▶ [PROBLEM] From the records, return each line that has the word "computer" in it.

▶ [Saved entries]
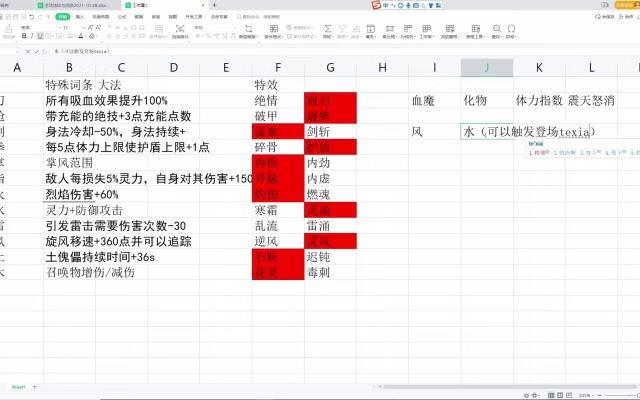Screen dimensions: 640x400
Task: Switch to the Sheet1 sheet tab
Action: pyautogui.click(x=18, y=385)
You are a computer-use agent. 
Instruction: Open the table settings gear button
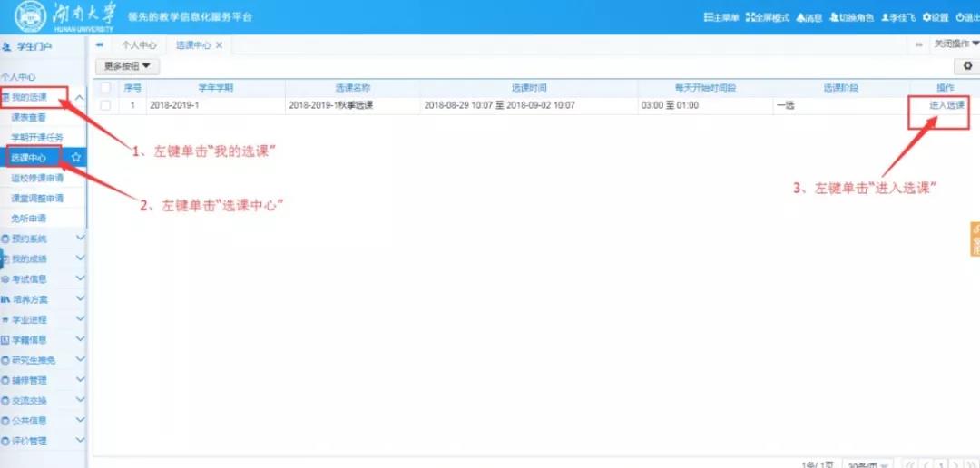click(x=968, y=66)
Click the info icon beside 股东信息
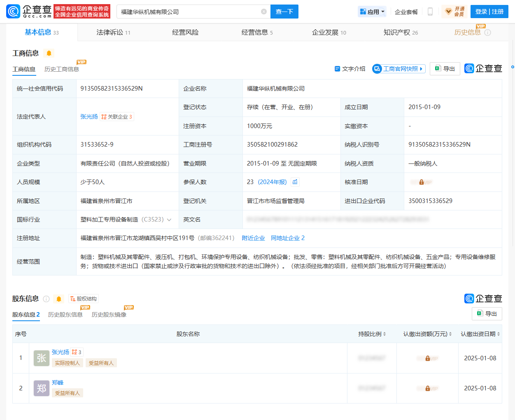515x420 pixels. point(46,299)
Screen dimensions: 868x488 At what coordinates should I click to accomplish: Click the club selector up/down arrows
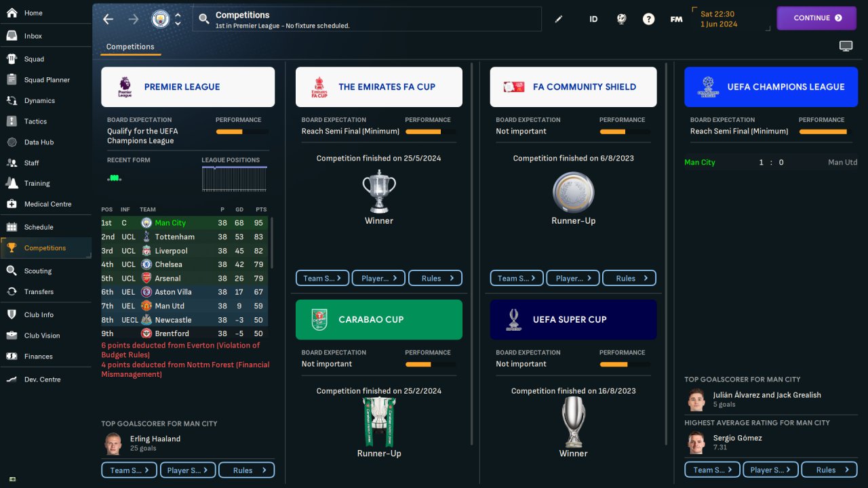(x=178, y=19)
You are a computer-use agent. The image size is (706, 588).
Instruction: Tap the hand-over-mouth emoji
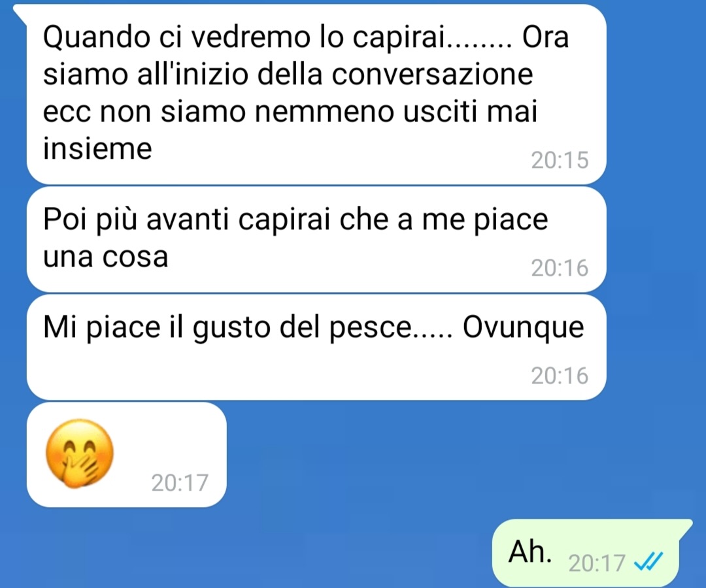(80, 453)
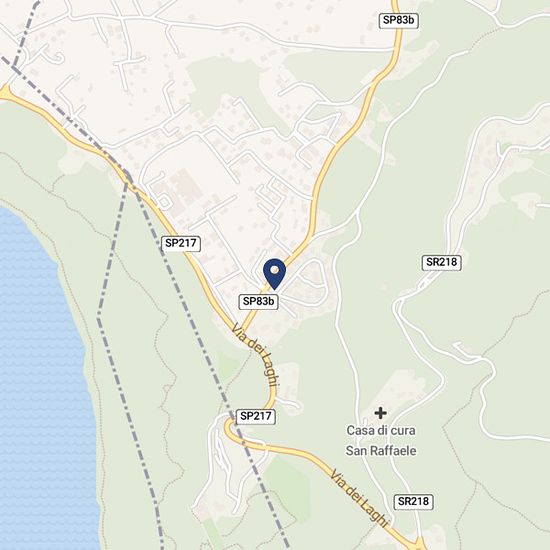Click the SP217 shield nearest the lake
Screen dimensions: 550x550
181,243
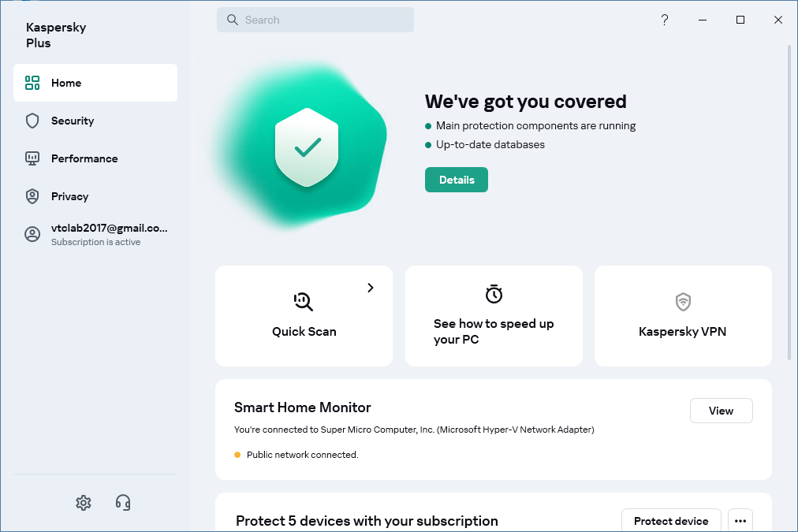Viewport: 798px width, 532px height.
Task: Open settings via the gear icon
Action: pyautogui.click(x=84, y=503)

▶ [OUTPUT BELOW]
You are a computer-use agent. 
You are a computer-use agent. The image size is (706, 588).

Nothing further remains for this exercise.